** What the task requires **
Render the rows below as a numbered list, omitting any blank lines.

** Input material **
______________________________
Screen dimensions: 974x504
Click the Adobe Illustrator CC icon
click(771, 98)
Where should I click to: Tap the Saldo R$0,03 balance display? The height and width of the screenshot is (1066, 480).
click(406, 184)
______________________________
** Response for this exercise **
1. Screen dimensions: 974x504
2. Click the Adobe Illustrator CC icon
3. click(771, 98)
4. Where should I click to: Tap the Saldo R$0,03 balance display? The height and width of the screenshot is (1066, 480).
5. click(406, 184)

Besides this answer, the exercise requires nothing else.